Please count the lines in the records below that contain the word "card", and reply with that number only.
┌─ Given data
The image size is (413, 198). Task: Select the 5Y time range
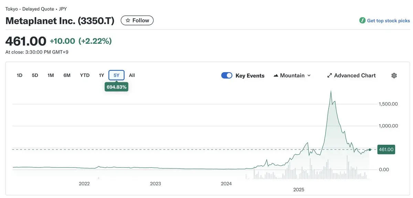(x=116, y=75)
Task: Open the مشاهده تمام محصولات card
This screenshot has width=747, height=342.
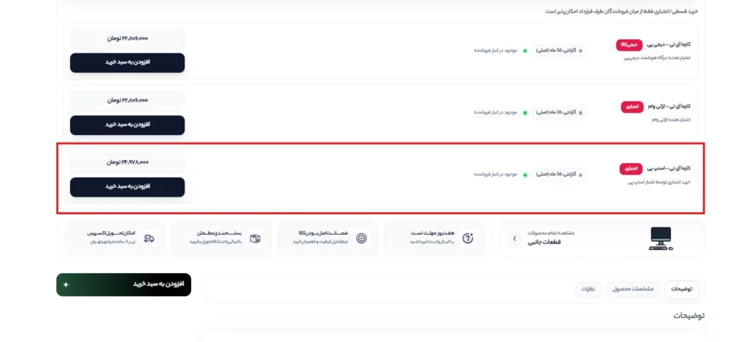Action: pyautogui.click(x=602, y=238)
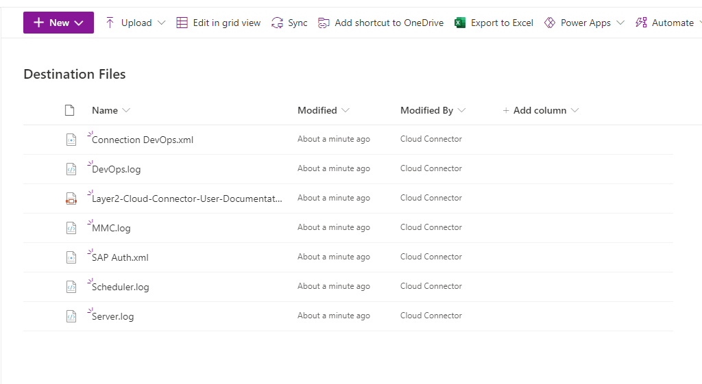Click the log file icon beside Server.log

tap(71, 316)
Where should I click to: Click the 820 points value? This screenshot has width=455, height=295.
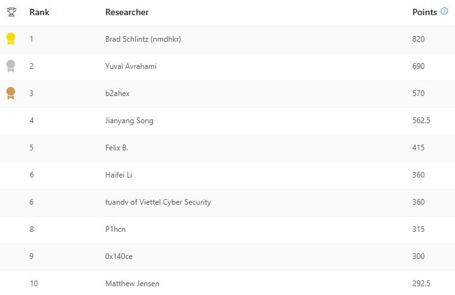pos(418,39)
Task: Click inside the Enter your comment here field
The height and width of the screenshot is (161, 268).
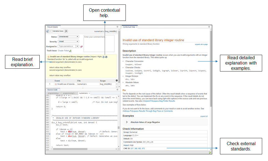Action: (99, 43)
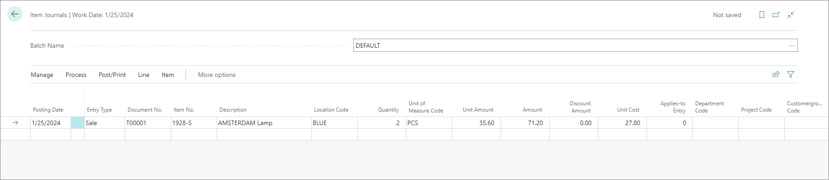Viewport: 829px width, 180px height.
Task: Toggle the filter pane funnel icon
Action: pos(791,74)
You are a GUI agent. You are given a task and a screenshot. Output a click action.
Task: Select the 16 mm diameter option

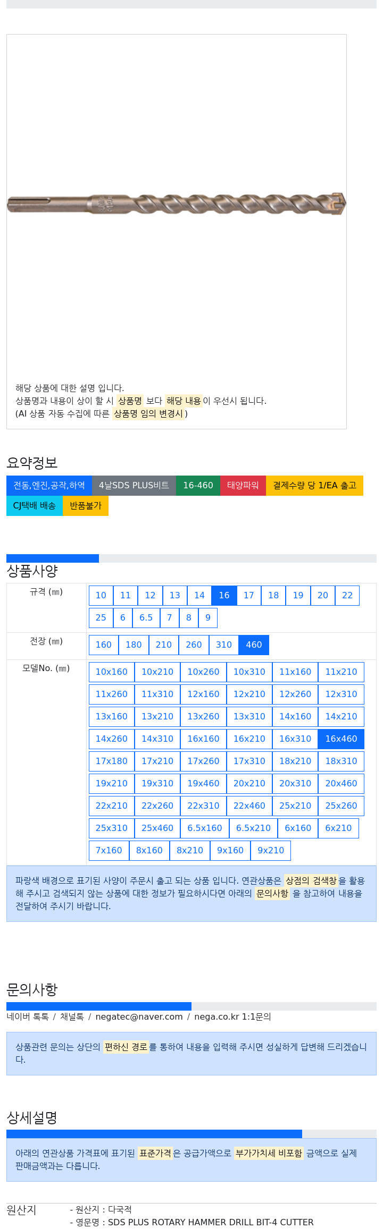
└─
┌─ Given data
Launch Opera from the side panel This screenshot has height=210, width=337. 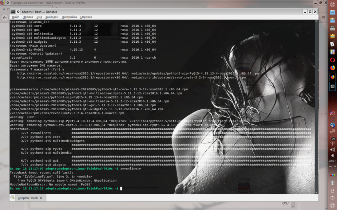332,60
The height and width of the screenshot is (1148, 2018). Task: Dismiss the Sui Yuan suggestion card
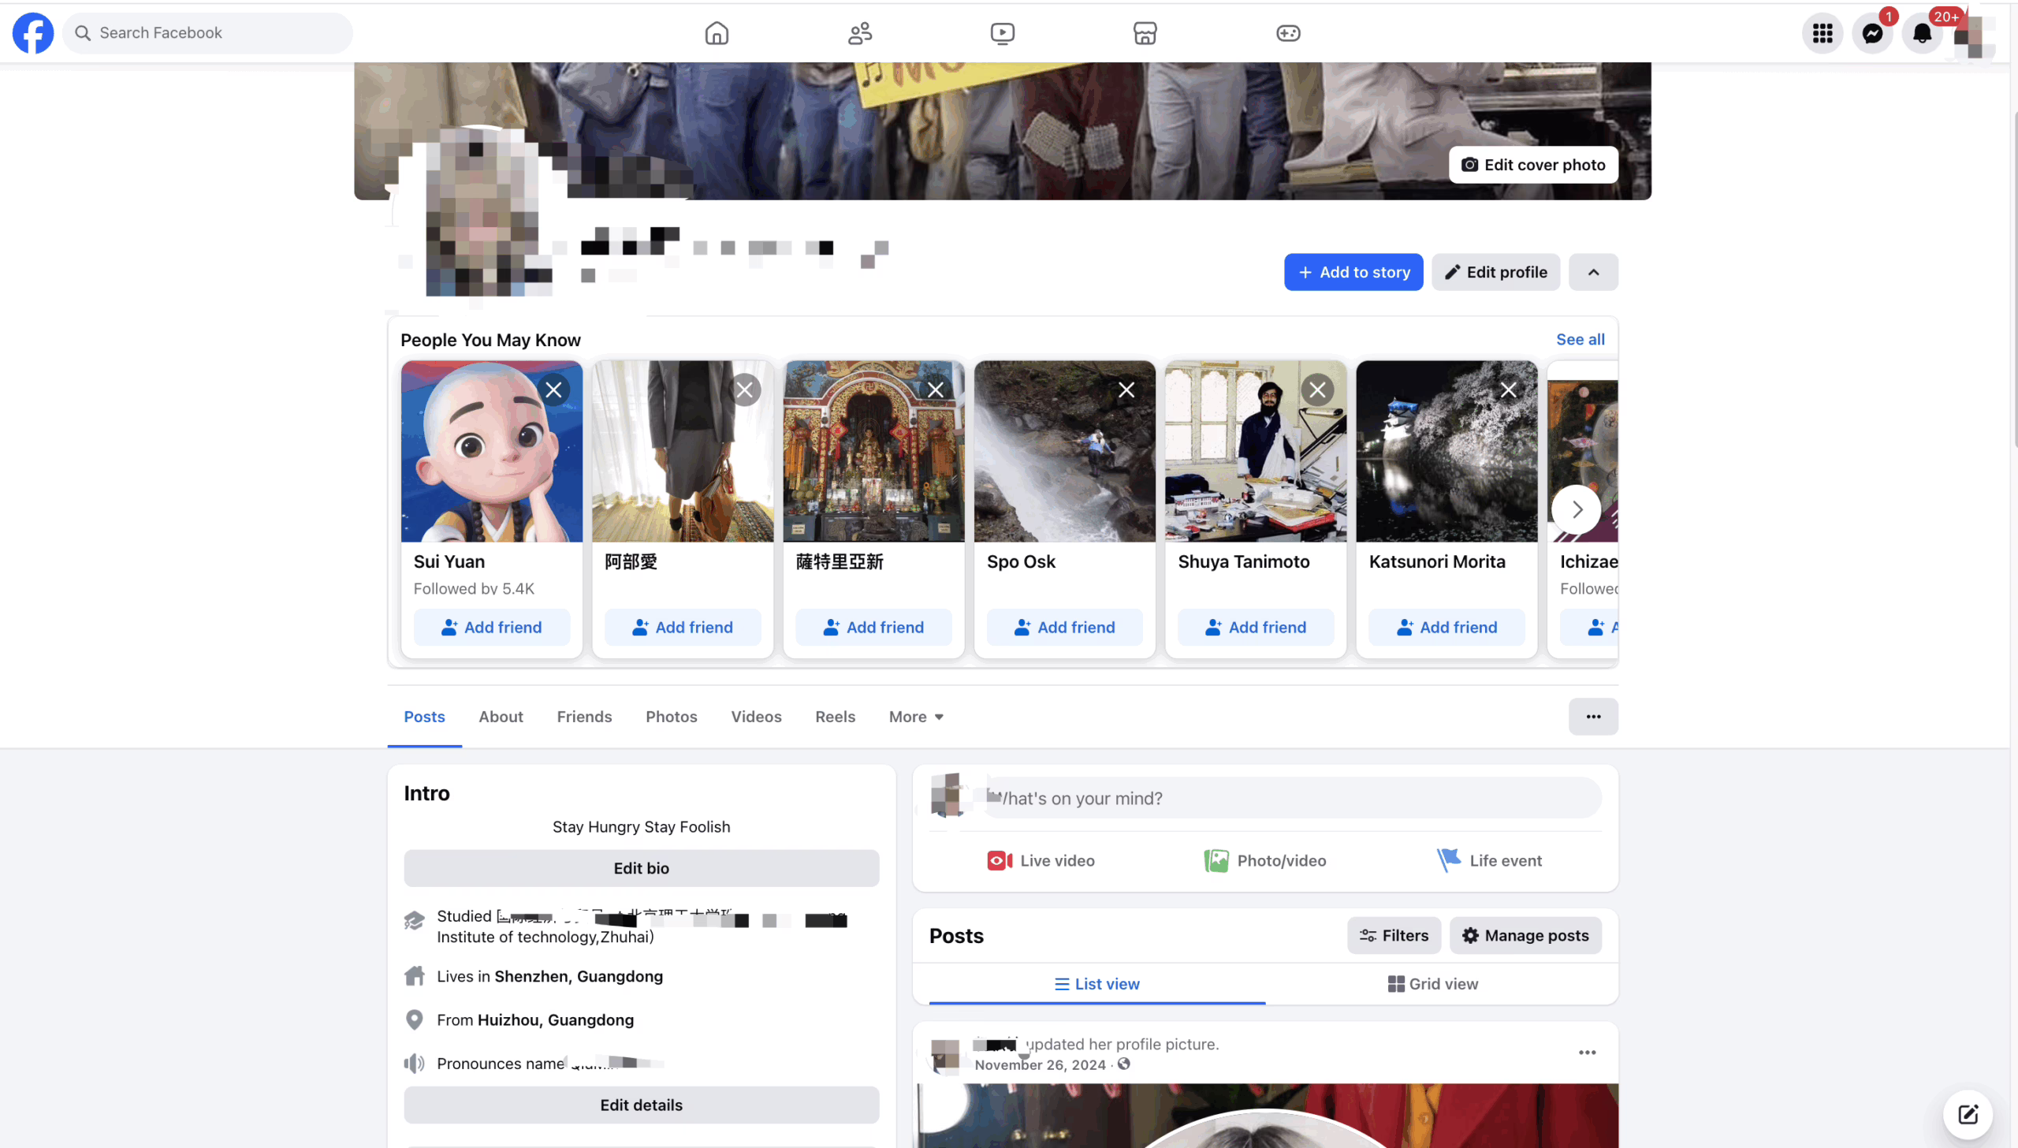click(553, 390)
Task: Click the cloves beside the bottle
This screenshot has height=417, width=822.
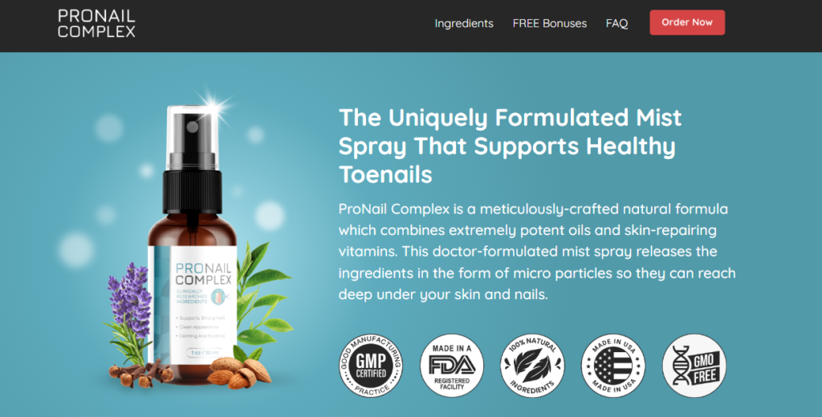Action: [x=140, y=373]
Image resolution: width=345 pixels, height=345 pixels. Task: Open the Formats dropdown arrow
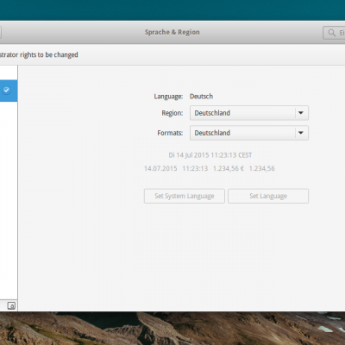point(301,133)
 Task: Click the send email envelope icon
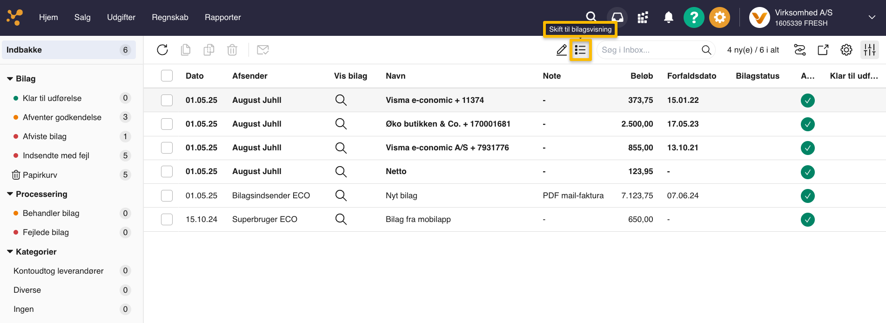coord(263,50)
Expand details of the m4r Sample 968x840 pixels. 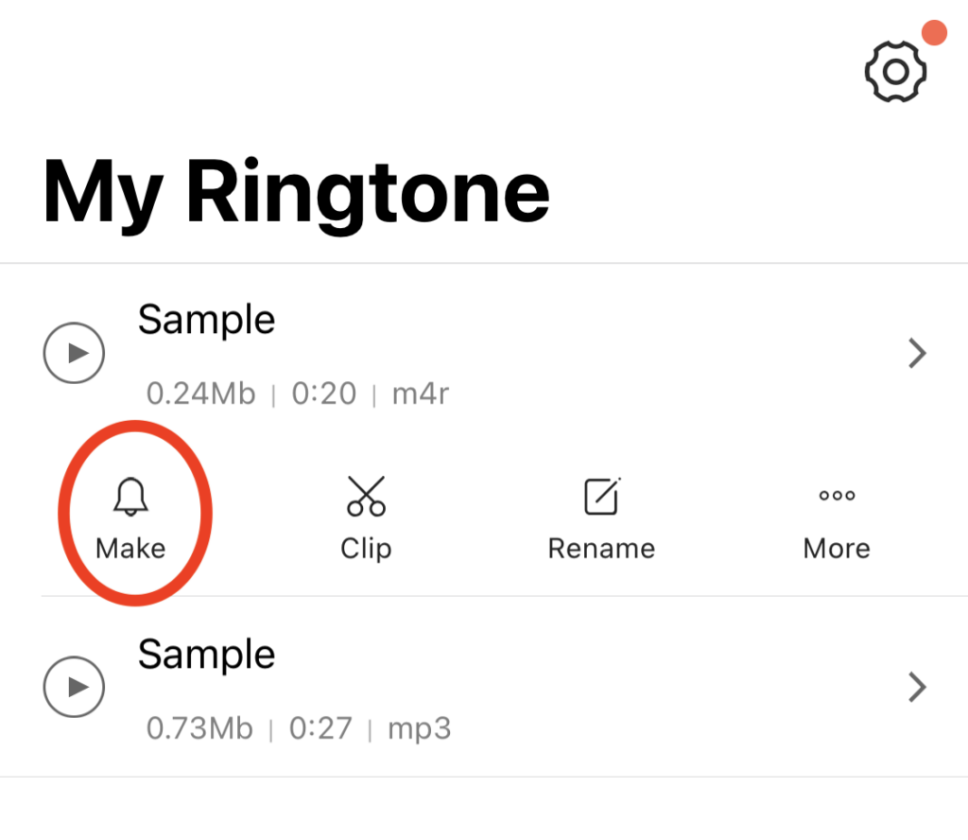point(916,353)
└─
• Reply: 2